_Task to complete:_
How many lines in the entries below contain the string "title", with case counting? Give only the number.

_Data extract:_
** Start **

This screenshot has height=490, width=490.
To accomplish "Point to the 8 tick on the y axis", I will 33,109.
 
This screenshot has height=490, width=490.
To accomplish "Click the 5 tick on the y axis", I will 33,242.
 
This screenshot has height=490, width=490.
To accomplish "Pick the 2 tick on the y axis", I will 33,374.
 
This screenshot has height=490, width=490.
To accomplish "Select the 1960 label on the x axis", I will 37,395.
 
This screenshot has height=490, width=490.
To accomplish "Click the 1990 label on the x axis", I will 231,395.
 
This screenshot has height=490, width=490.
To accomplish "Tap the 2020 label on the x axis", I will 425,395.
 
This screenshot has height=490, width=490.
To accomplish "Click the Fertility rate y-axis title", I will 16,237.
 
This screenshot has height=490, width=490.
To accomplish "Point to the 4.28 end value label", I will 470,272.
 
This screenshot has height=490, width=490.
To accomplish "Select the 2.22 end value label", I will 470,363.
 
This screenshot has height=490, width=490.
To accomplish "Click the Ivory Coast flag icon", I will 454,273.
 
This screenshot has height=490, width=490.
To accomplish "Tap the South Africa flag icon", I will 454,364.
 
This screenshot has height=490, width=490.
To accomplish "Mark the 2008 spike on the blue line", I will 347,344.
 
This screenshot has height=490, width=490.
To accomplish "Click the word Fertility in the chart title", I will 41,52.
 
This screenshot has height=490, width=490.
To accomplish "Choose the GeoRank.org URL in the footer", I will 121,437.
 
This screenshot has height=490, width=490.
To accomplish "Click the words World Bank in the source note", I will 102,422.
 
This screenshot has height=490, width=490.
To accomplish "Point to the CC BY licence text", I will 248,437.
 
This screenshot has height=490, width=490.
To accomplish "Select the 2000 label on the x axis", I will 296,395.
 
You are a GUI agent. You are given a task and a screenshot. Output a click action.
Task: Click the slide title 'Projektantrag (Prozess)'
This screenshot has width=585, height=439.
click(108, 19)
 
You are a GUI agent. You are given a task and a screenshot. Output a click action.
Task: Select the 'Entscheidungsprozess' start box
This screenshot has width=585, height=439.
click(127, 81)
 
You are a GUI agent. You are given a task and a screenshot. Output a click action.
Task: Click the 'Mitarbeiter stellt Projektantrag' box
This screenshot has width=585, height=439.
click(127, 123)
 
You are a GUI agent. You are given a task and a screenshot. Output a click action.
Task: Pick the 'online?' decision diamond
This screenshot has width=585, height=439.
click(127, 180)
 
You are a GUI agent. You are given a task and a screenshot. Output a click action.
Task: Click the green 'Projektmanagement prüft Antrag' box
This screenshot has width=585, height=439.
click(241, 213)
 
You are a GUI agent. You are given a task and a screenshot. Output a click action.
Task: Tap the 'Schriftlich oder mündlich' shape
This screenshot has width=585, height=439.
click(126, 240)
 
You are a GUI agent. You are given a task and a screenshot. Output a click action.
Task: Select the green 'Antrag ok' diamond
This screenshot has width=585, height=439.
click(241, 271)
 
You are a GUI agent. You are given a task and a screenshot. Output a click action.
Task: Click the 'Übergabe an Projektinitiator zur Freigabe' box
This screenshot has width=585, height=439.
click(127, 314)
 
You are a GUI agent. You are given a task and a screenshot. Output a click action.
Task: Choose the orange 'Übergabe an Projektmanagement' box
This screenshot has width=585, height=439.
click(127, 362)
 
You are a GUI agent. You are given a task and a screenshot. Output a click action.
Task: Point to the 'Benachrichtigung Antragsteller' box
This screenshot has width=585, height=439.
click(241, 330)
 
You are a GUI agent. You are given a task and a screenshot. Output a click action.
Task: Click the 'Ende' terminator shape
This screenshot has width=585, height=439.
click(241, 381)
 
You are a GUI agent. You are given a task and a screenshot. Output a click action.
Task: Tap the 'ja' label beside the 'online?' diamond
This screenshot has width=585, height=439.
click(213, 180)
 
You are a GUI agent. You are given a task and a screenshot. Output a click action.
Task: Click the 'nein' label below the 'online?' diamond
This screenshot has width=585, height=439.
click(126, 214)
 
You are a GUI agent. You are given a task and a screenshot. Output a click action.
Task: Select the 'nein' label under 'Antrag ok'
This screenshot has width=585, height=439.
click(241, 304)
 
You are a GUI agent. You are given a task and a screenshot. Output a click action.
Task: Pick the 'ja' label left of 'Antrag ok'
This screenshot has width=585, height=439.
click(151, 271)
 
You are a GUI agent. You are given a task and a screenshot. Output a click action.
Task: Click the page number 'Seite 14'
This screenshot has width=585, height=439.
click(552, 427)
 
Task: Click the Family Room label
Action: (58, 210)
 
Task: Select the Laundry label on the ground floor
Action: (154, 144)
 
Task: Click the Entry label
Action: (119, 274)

** End **

_Problem solution:_
3